- Location: Peshawar, Khyber Pakhtunkhwa, Pakistan
- Date: 9 March 2011
- Attack type: Car bombing
- Deaths: 73
- Injured: 45
- Perpetrators: Taliban
- Motive: Islamic terrorism

= March 2011 Peshawar bombing =

Terrorist attack in Peshawar, Pakistan

The 9 March 2011 Peshawar bombing occurred in the city of Peshawar, the capital of the Khyber Pakhtunkhwa province in north-west Pakistan. The attack took place in the Adezai locality of Peshawar; 37 people were killed and at least 45 were wounded. The blast happened during a funeral held for the wife of a local anti-Taliban Pashtun militia leader. According to a witness, the attack was carried out by a suicide bomber, a "boy wrapped in a shawl". A medical emergency was declared at hospitals in Peshawar, where those injured in the attack were taken.

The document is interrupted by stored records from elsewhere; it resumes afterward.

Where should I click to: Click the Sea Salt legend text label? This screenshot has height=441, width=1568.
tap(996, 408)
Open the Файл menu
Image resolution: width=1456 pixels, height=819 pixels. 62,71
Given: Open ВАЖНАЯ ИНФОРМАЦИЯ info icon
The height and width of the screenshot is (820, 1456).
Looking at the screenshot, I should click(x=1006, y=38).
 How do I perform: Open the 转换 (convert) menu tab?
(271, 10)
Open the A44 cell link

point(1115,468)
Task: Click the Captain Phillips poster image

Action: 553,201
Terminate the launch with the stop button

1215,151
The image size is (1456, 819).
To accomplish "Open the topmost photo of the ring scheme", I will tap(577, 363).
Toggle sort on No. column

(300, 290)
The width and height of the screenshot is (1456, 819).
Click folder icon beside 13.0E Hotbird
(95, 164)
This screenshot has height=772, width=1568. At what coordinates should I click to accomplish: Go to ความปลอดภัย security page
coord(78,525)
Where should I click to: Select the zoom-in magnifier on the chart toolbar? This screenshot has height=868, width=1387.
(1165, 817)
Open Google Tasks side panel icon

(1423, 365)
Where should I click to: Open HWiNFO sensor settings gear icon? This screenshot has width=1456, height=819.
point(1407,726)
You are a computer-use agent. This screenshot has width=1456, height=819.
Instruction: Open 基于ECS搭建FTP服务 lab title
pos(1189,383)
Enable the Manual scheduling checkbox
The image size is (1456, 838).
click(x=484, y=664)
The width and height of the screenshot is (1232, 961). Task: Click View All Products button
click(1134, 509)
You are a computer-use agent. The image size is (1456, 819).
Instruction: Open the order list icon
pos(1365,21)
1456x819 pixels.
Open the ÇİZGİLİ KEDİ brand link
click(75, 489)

The Taliban later claimed responsibility for the explosion, and said it was retaliation for the local militia's support for Pakistani security forces in carrying out anti-Taliban operations.

Prime Minister Yousaf Raza Gilani issued a statement condemning the attacks, though the government was also criticised for its lack of support for those affected by the Taliban.

The incident took place just a day after another separate terrorist incident in Faisalabad.